TUSSENZANG Ps. 66 (65), 1-3a, 4-5, 6-7a, 16 en 20
REFREIN: Jubelt voor God, alle landen der aarde.
of: Alleluia.
Jubelt voor God, alle landen der aarde, bezingt de heerlijkheid van zijn Naam.
Brengt Hem hulde en zegt tot uw God: verbijsterend zijn al uw daden.
Heel de aarde moet U aanbidden, bezingen uw heilige Naam.
Komt en aanschouwt wat God heeft verricht, ontstellende daden onder de mensen.
Hij maakte de zee tot een droge vallei, zij gingen te voet door de bedding.
Laten wij juichen van vreugde om Hem die eeuwig regeert door zijn macht.
Komt dan, godvrezenden, luistert naar mij ik zal u verhalen wat Hij mij gedaan heeft.
God zij geprezen, Hij wees mij niet af, onthield mij niet zijn erbarmen.
TWEEDE LEZING 1 Petr.,3, 15-18
Uit de eerste brief van de heilige apostel Petrus
Dierbaren,
Heiligt in uw hart Christus als de Heer. Weest altijd bereid tot verantwoording aan alwie u rekenschap vraagt van de hoop die in u leeft. Maar verdedigt u met zachtmoedigheid en gepaste eerbied, en zorgt dat uw geweten zuiver is. Dan zullen zij die uw goede christelijke levenswandel beschimpen, met hun laster beschaamd staan. Hoeveel beter is het, zo God het wil, te lijden voor het goede dat men doet dan straf te ondergaan voor misdrijven. Ook Christus is eens voor al gestorven voor de zonden, de Rechtvaardige voor de onrechtvaardigen, om ons tot God te brengen. Gedood naar het vlees, werd Hij ten leven gewekt naar de Geest.
ALLELUIA Joh., 14, 23
Alleluia. Als iemand Mij liefheeft, zal hij mijn woord onderhouden, zegt de Heer; en Wij zullen tot Hem komen. Alleluia.
EVANGELIE Joh., 14, 15-21
Uit het heilig evangelie van onze Heer Jezus Christus volgens Johannes
In die tijd zei Jezus tot zijn leerlingen: “Als gij Mij liefhebt, zult ge mijn geboden onderhouden. Dan zal de Vader op mijn gebed u een andere Helper geven om voor altijd bij u te blijven: de Geest van de waarheid, voor wie de wereld niet ontvankelijk is, omdat zij Hem niet ziet en niet kent. Gij kent Hem, want Hij blijft bij u en zal in u zijn. Ik zal u niet verweesd achterlaten: Ik keer tot u terug. Nog een korte tijd en de wereld ziet Mij niet meer; gij echter zult Mij zien, want Ik leef en ook gij zult leven. Op die dag zult gij weten, dat Ik in mijn Vader ben en gij in Mij en Ik in u. Wie mijn geboden onderhoudt, die hij heeft ontvangen, hij is het die Mij liefheeft. En wie Mij liefheeft, zal door mijn Vader bemind worden; ook Ik zal hem beminnen en Ik zal Mij aan hem openbaren.”
BEZINNING
Nu in het laatste deel van de Paastijd gaat de aandacht van de verschijningen van de Verrezen Jezus naar zijn blijvende aanwezigheid met zijn Kerk door de heilige Geest. Dat is belangrijk voor ons omdat wij, de Kerk van vandaag, de voortzetting zijn van die vroege Kerk. De lezingen van deze tijd herinneren ons dat Christen zijn een levende en actieve roeping is. Het is een manier van leven, een levenshouding, die niet altijd rijmt met de wereld om ons heen. Toch zouden wij bijval krijgen van velen dat de wereld op veel gebieden anders zou moeten zijn dan het nu is. Een mooie aanleiding om getuigen te zijn voor Gods koninkrijk, een wereld zoals God van droomt!

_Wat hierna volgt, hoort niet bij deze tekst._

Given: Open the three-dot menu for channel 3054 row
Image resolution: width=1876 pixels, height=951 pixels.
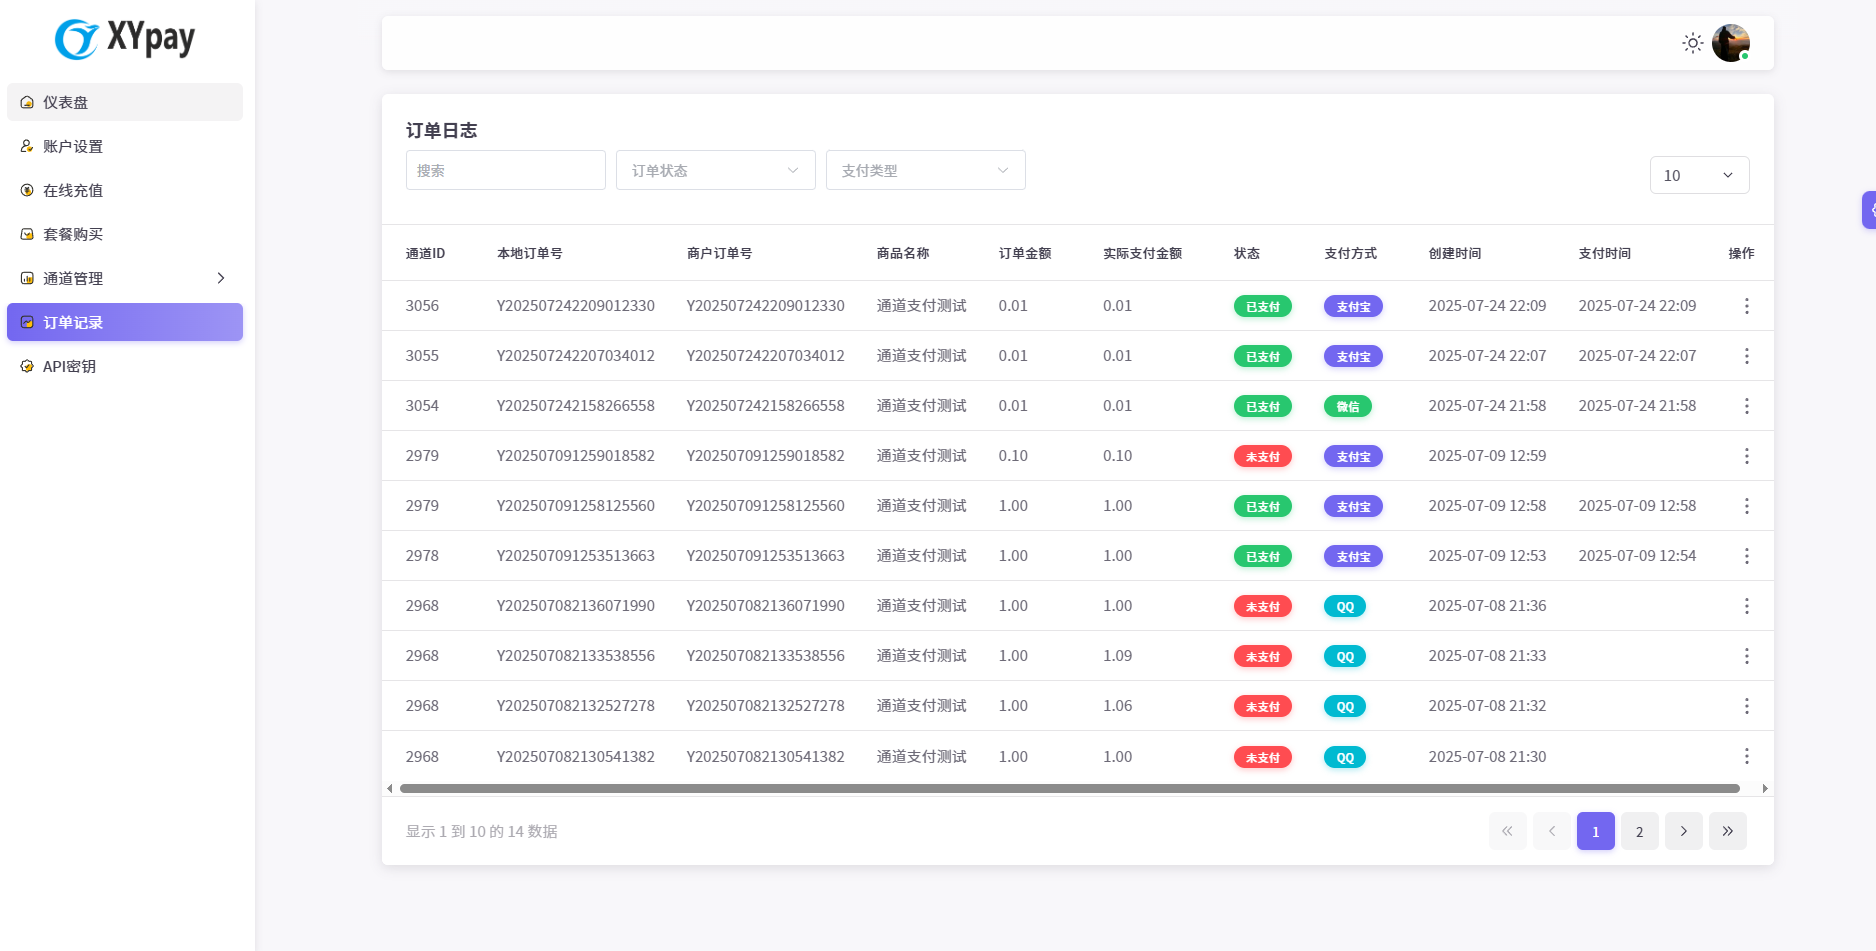Looking at the screenshot, I should point(1746,406).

De boodschap van dat Koninkrijk is niet om stilletjes voor onszelf te houden. Kunnen wij getuigen zijn van deze boodschap, zoals Filippus in de eerste lezing (maar dan wel op een manier voor onze tijd en omstandigheden)? In deze uitdaging zullen wij, evenals Filippus, geholpen en versterkt worden door gebed en de sacramenten, waarin Christus blijvend onder ons aanwezig is. De gaven van de heilige Geest zijn voor allen met een open hart voor Zijn Woord – ook die buiten onze eigen kring.
Leven als Christen betekent vaak misverstand, kritiek en zelfs afwijzing. Het Evangelie blijft een uitdaging voor de normen en waarden (of het ontbreken ervan) van onze samenleving, net zoals voor de eerste Christenen. Dat is lastig, maar Petrus zegt ons (tweede lezing), heel nuchter, dat het beter is om te lijden voor het goed doen, dan te lijden onder de straf voor het fout doen. Als wij toch last moeten hebben, of lijden, laat het dan zijn voor iets waarvoor het de moeite waard is!
Wij volgen zijn geboden, niet opdat Jezus ons zal liefhebben, maar omdat Hij ons liefheeft. In het laatste avondmaal zegt Jezus “Heb elkaar lief zoals ik u heb liefgehad”. Hij heeft ons het eerst liefgehad, en onvoorwaardelijk. Dat is de grootste behoefte van de mens, onvoorwaardelijk geliefd te zijn. Het is soms moeilijk te beseffen dat God ons zo liefheeft. Soms neigen wij te denken dat God ons lief zal hebben als wij goed zijn. Maar Hij heeft ons lief omdat Hij goed is. Dat wij bestaan is al een teken van Gods liefde, en het Goede Nieuws: die liefde is onvoorwaardelijk. Onze respons is om ook lief te hebben.
In het leven volgens deze voortdurende en actieve liefde getuigen wij van de Heer, en zo blijft Hij ook vandaag aanwezig onder ons. Dat ons hart open mag blijven voor zijn werkelijke aanwezigheid in zijn Woord en in de Eucharistie en in de dagelijkse ontmoetingen van ons leven. Laat Zijn aanwezigheid actueel worden in de woorden en daden, onze omgang, met onze familie, vrienden en omgeving.